The 1925 U.S. Open was the 29th U.S. Open, held June 3–5 at Worcester Country Club in Worcester, Massachusetts. Scottish pro Willie Macfarlane won the 36-hole playoff by one stroke on the final hole to secure his only major championship and deny Bobby Jones his second Open,[1] which he won the following year.

Francis Ouimet, the 1913 champion, held the lead after the first round. Macfarlane tied Leo Diegel for the second round lead after a 67 that established a new tournament record. Macfarlane carded a 72 in the third round that gave him a one-stroke lead over Johnny Farrell. Macfarlane, however, struggled in the final round on his way to a 78 and 291 total. That was still good enough to tie Jones, who shot 74 after a 70 in the third round. Farrell and Ouimet (who was playing in his final Open), shot 78 and 76, respectively, to finish a shot out of the playoff.[2]

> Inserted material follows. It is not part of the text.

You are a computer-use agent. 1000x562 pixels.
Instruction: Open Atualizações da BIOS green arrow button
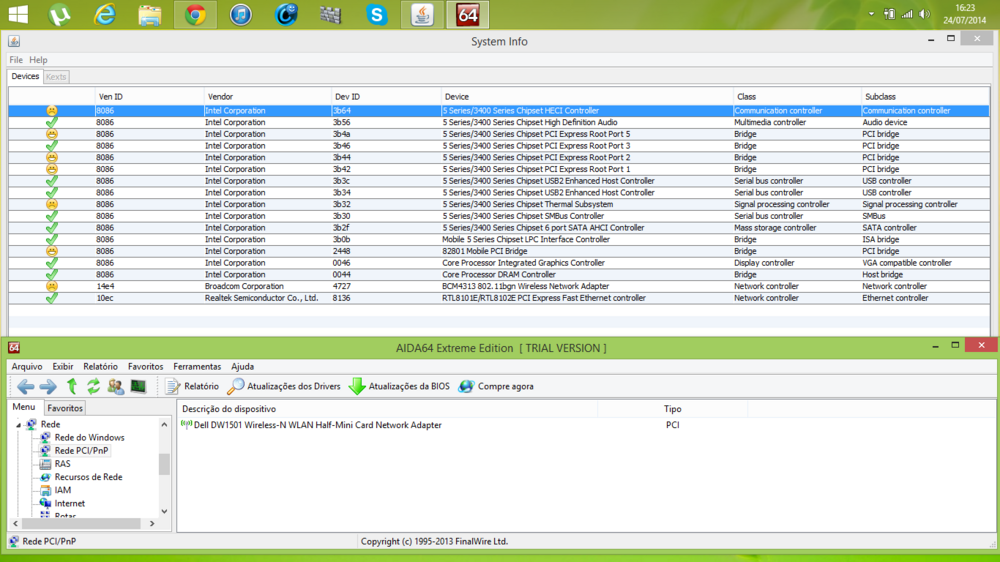[399, 386]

The first 18 holes on Friday ended in a tie, with both Macfarlane and Jones shooting 75. Jones took a four-stroke lead after nine during the second playoff round, but Macfarlane managed to tie after recording birdies at 10 and 13, while Jones bogeyed 13. The match was still all square heading to the 18th. Macfarlane found the green on his approach while Jones hit into a bunker. After Jones failed to get up-and-down, Macfarlane two-putted for the title. Macfarlane was the first Scot to win the Open since Alex Smith in 1910.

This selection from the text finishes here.